Kevin Fortune runs Systems & Smiles, supporting small businesses with remote IT support, covering everything from software and storage to security, technical support and overall IT strategy. In his spare time, Kevin is devoted to helping to empower people in the community to gain tech skills and mastery through a volunteer mentoring programme.
Kevin, what are the benefits to having you on hand for IT help, instead of an in-house IT team member?
Many of our clients are too small to justify an IT person. If they can, it’s unlikely it’s someone with decades of experience. When we work with companies, we bring a range of talents to hep them, spanning technical support, customer service, consultancy and also engineers. It’s a package that provides amazing value and experience with ‘always-there’ support. We evolve as the client evolves, with ongoing planning, strategy, implementation and training that changes as their business changes. We try to keep the focus on being both reactive, as an on-call service, and proactive, looking ahead to what they might need.
I worked at Apple for a long time, and before that I worked in marketing. Apple computers bridged the gap between technology and creativity for me. I was selling Apple computers and realised there was a gap for experts specialising in helping creative businesses leverage technology better. Since then, it has evolved to be more all-encompassing, covering all facets of hardware, software and services a small business needs to succeed.
What challenges do you find business face when it comes to their IT?
What do you most enjoy about your work?
I enjoy helping people, and translating from robot to human. It’s more about the bigger picture of managing people’s expectations, supporting their needs and understanding their perspectives than just setting up devices and software. It’s so easy to get flustered about technology that doesn’t work or respond as you need it to. We are here to help clients keep cool and remove those frustrating barriers.
What are the challenges currently facing your sector – both for you, and for your clients?

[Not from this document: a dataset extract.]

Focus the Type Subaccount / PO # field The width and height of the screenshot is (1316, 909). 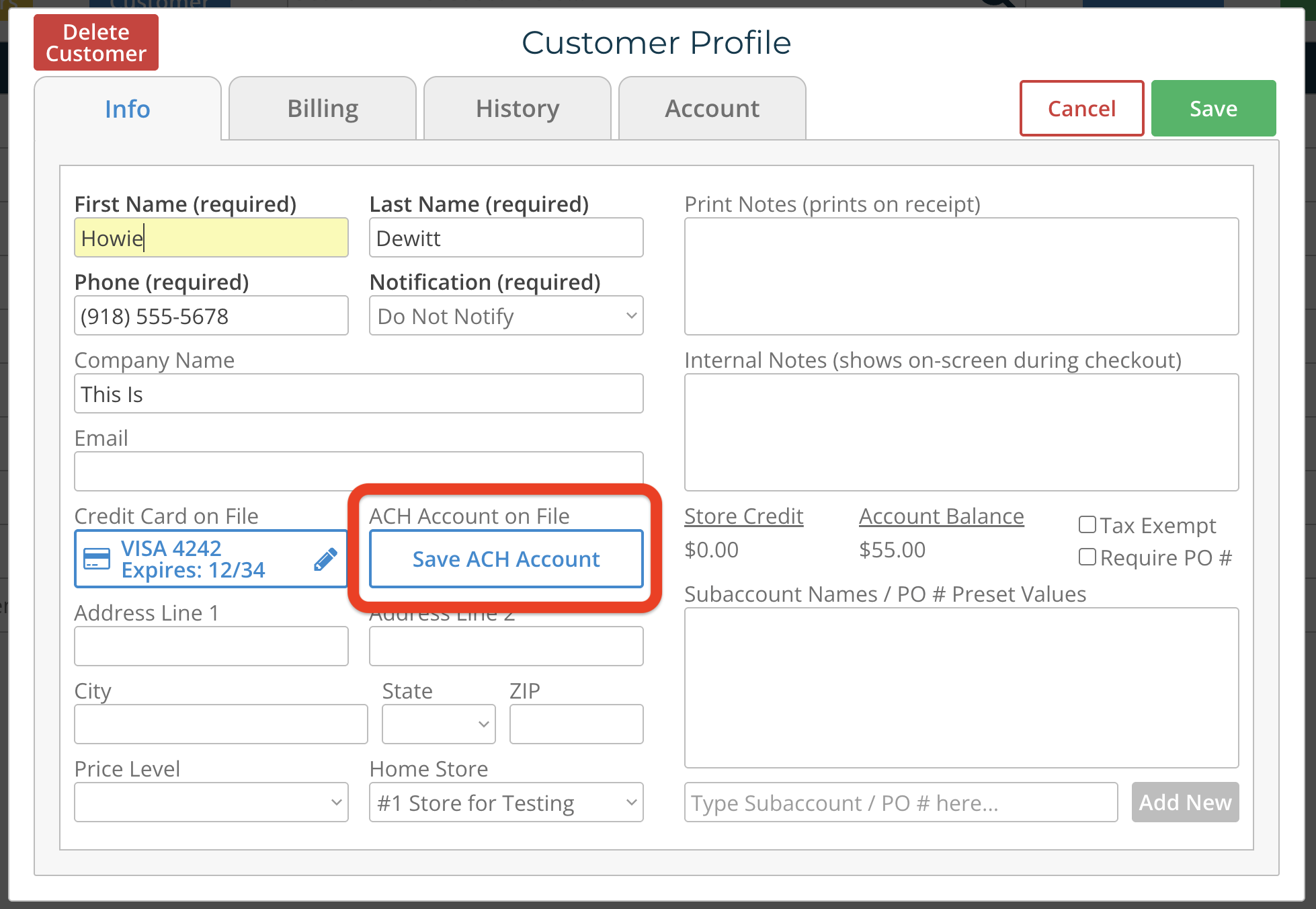tap(901, 802)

The challenge for any small business is finding the right customers. Building a strong team is sometimes the hardest part, finding personalities that gel and work well together. For us, technical skills are in fact less important than people skills. For our clients, security and privacy are growing priorities and can cause the most worry for them. The speed of technical change is also a big challenge for client teams. Leveraging new tools and techniques, and not getting left behind, poses big training issues, as ongoing re-skilling becomes more of an intrinsic part of business life.

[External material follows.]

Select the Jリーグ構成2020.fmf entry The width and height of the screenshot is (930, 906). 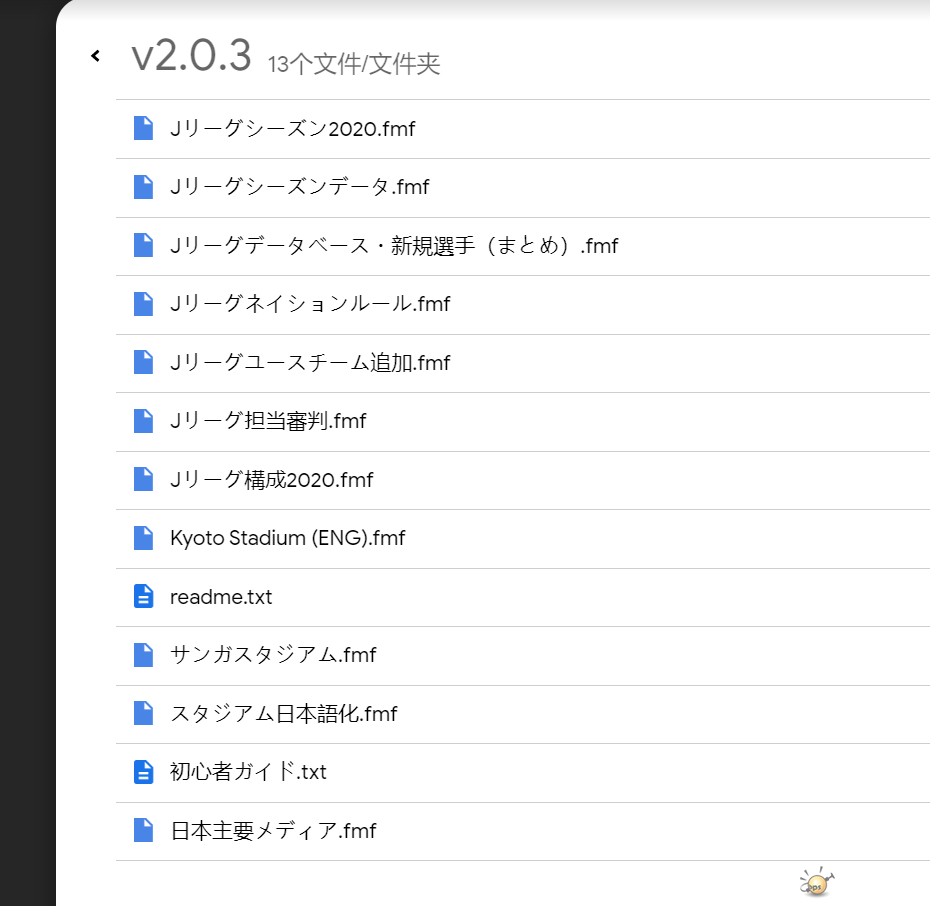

What do you think your industry will look like in 10 years’ time?
Hard to say! Machine learning and artificial intelligence are currently being over-hyped as destroying jobs in coming decades. But this is not a new thing – technology has continually changed the workplace over the last few hundred years. While ’narrow AI’ is automating and replacing particular tasks, we’re a long way from ‘general AI’, which can rival anything like what humans can do. To me the future is new jobs that don’t exist yet, and we’ll continue to evolve into cyborgs. It’s already happened – your smartphone is an extension of you, enhancing certain capabilities.
What is the best professional advice you’ve ever been given?

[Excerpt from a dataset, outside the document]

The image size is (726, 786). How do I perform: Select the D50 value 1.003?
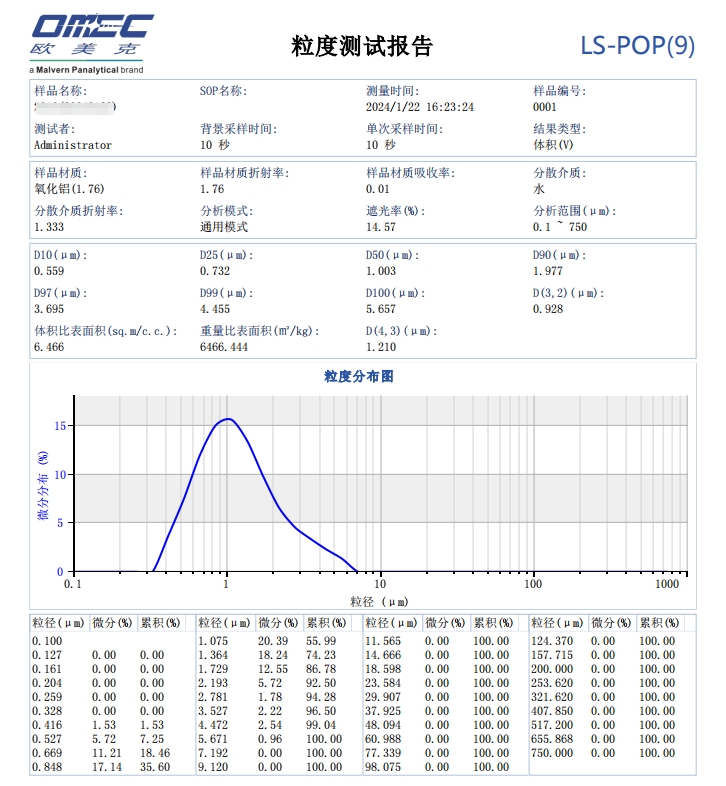tap(381, 271)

Focus. Say no to ten things and yes to one. It’s the only way you can gain traction in what you’re doing.
Who inspires you?
Prince – the consummate musician. If you look on the back of his records, they all say: ‘Written, composed, produced and performed by Prince’. He broke barriers, leveraged new mediums and did everything his way. He was also way ahead of the curve in challenging record industry practices in how they work with artists and his experiments with online music distribution. He also continually gave to charity in private.